#### Extracted records:
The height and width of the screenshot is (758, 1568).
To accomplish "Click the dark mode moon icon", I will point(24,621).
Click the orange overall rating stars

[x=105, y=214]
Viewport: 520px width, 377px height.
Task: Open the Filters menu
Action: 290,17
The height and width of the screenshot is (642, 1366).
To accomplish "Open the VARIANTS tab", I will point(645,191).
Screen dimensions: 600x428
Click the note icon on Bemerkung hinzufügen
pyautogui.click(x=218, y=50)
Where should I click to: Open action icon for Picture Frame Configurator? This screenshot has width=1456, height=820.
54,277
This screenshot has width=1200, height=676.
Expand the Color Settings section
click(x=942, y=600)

#### Required action:
Search the listing above for the word "point", and copy every line that has it.

#### Answer box:
To accomplish "Click the dark mode moon icon", I will point(24,621).
To accomplish "Open the VARIANTS tab", I will point(645,191).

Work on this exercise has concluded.